____ TEXT BLOCK

= Lorna Fejo =

Australian activist (1930–2022)

Lorna Fejo in 2009

Lorna "Nanna Nungala" Fejo (14 June 1930 – 25 February 2022) was a Warumungu woman who worked in Indigenous health in the Northern Territory of Australia, including the development of a program called "Strong women, Strong Babies and Strong Culture". As a member of the Stolen Generations, having been removed from her family as a young child, she was named by Prime Minister Kevin Rudd, in his historic Apology to the Stolen Generations on 13 February 2008.

==Early life and education==
Lorna "Nanna Nungala" Fejo was born on 14 June 1930 to an Aboriginal mother and white father.

At four years of age, Lorna Fejo was forcibly removed from her family and community at Tennant Creek along with her sister, brother, and older cousin, by an Aboriginal stockman and two white men. She never again saw her mother, who died before Fejo was able to leave institutional care. Fejo was initially sent to The Bungalow (in Alice Springs), and was later sent to Methodist missions on Goulburn Island and then Croker Island along with her sister. Her brother and cousin were sent to work at a cattle station and a Catholic mission respectively.

After Darwin had been bombed by Japanese planes in World War II, Fejo was evacuated to Sydney via Oenpelli and Pine Creek. In Sydney she attended first Haberfield Primary School, before being moved to Otford to join other children from Croker Island, where she attended the Wollongong High School. After the war she returned to Croker Island, and received further schooling (3rd year high school) by Mr Greentree. She also helped to teach the youngest children, and she enjoyed this time. She was then moved to Darwin to live at the Methodist Overseas Mission, before being allowed to leave the mission at age sixteen to take a domestic job in Darwin.

==Career==
Fejo undertook many cleaning jobs, including at schools, a remand home, and then Darwin Hospital at Larrakeyah. After marriage in 1951 the couple moved into a shack at Stuart Park in Darwin, before eventually becoming the fourth family receive a 2-bedroom Housing Commission house at Rapid Creek in Darwin.

She and the children were evacuated to Adelaide, South Australia, after Cyclone Tracy in December 1974, where they stayed until mid 1975, when they returned to Rapid Creek. Fejo returned to work at Darwin Hospital until being transferred to the newly-opened Royal Darwin Hospital in 1978.

John Mathews at the new Menzies School of Health selected Fejo as an Indigenous person who could communicate effectively with other Indigenous people in the field of health. She soon learnt much about health and health services and was able to impart valuable knowledge to others, and trained local women. During this time she developed the "Strong women, Strong Babies and Strong Culture" program.

Fejo retired from the Health Department in 1998, but continued to play a role in the health education of Indigenous people as a consultant for several more years, including developing palliative care services for Indigenous Australians.

==Honours and recognition==
In 1998, an article in the Medical Journal of Australia said:
Lorna played a major role in communicating the health priorities and values of Aboriginal people to non-Aboriginal researchers, to facilitate research projects in a culturally appropriate manner, and to work with other Aboriginal people to show how knowledge and research findings can be fed back to communities and applied to achieve practical health benefits.

________
____ DATA EXCERPT

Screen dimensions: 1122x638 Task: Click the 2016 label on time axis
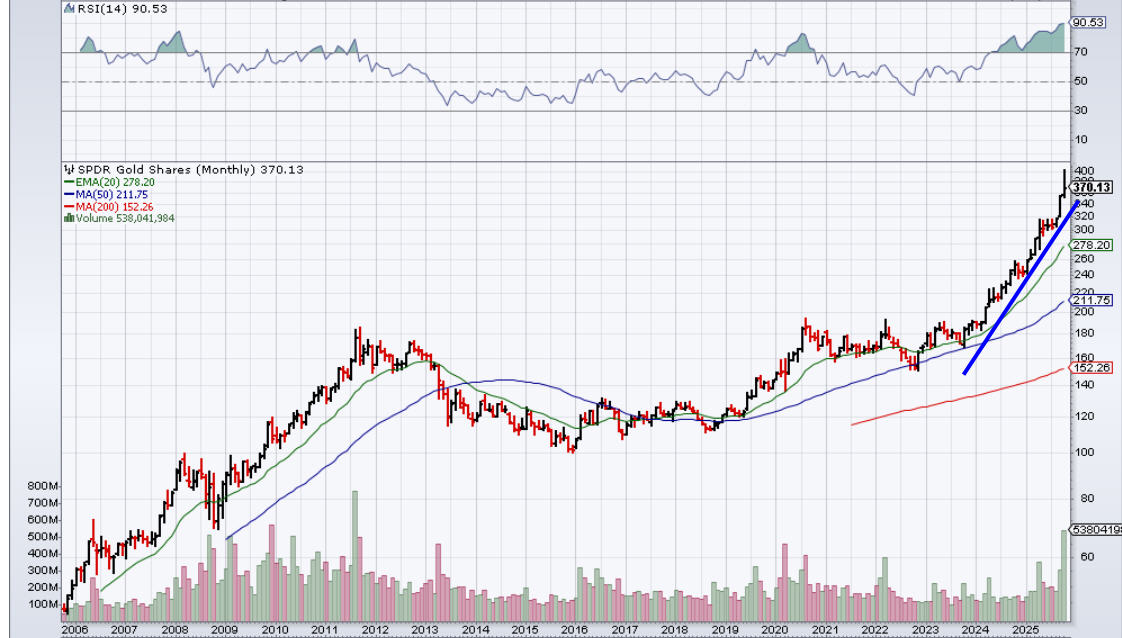coord(576,630)
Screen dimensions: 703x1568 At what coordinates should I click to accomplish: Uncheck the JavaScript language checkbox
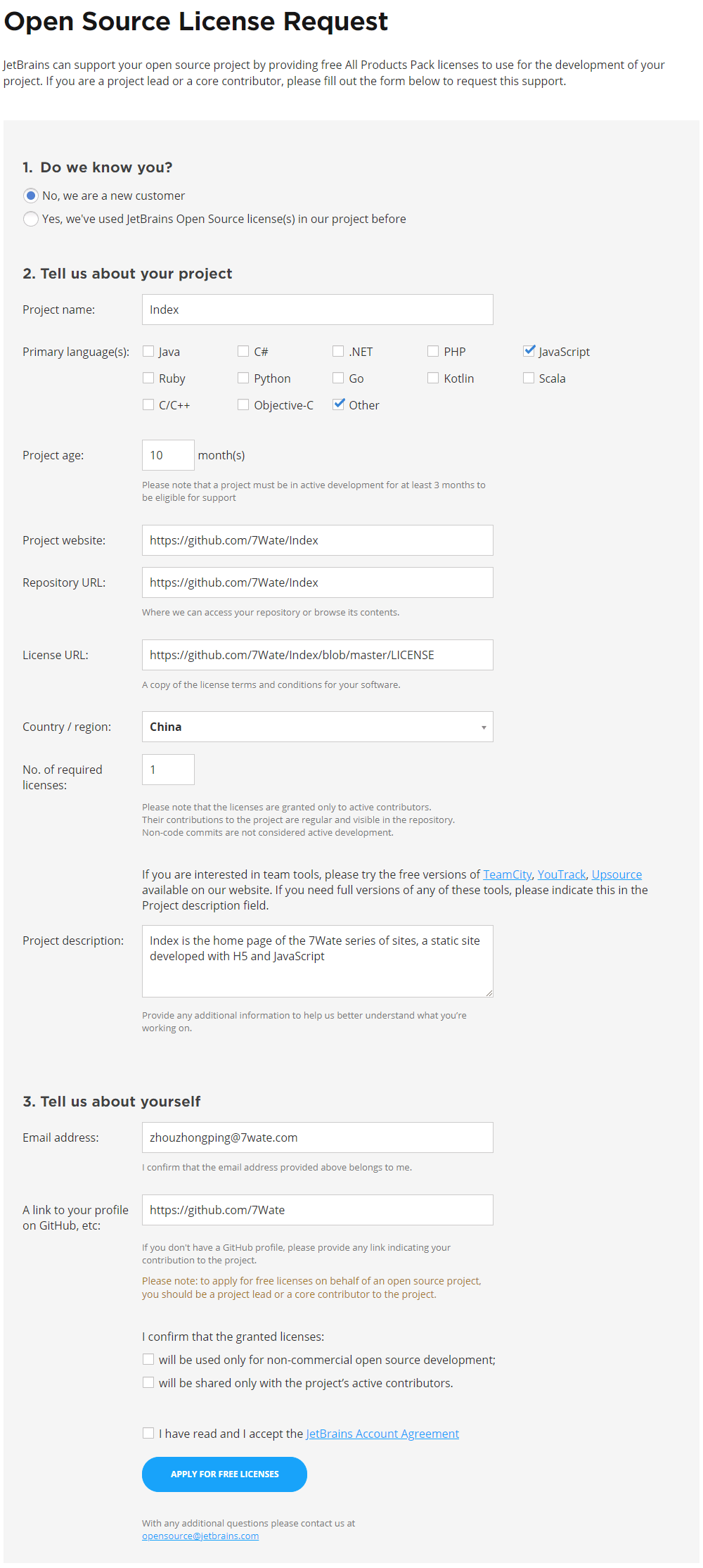[x=529, y=351]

________

EXERCISE: In the Lorna Fejo biography, which hospital was Fejo transferred to in 1978?

TASK ANSWER: The newly opened Royal Darwin Hospital.